Währenddessen denkt der Ochtumverband schon in die Zukunft – und versucht sich an der Quadratur des Kreises. Als „sehr differenziert“ bezeichnet der Chef des Verbands die Folgen des Klimawandels. Auf der einen Seite: heftiger Starkregen. Auf der anderen Seite: wochenlange Dürren. Die Deiche sollen den Wassermassen standhalten, gleichzeitig soll das kostbare Nass nicht gleich in die Nordsee abfließen, sondern für Trockenperioden in der Region bleiben.

Um komplexen Herausforderungen wie diesen zu begegnen, hat sich der Ochtumverband mit den Anrainern des Klosterbachs in einer Hochwasserpartnerschaft zusammengetan – Stöver nennt sie eine „Solidargemeinschaft für Gewässer“. Mit an Bord, in Fließrichtung: Neuenkirchen, Bassum, Kirchseelte, Stuhr, Delmenhorst und der Bremische Deichverband am linken Weserufer.

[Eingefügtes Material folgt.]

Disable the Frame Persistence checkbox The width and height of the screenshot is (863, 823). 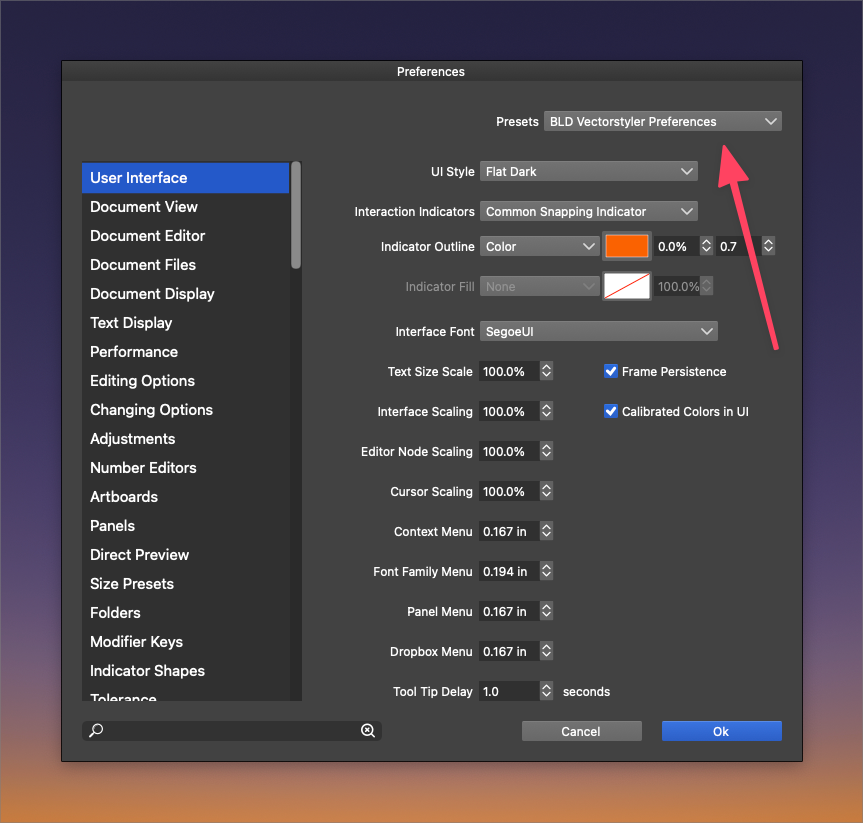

Während in Delmenhorst laut Stöver bereits nennenswerte Deiche vorhandenen seien, die bei Bedarf nur vergrößert werden müssten, sehe die Lage im Raum Stuhr derzeit noch anders aus. Für die Gemeinde steht vor allem ein Punkt auf der To-do-Liste des Ochtumverbands: Siedlungshochwasserschutz – damit Joachim Döpkens und seine Mitstreiter nicht bald schon wieder „Land unter“ melden müssen.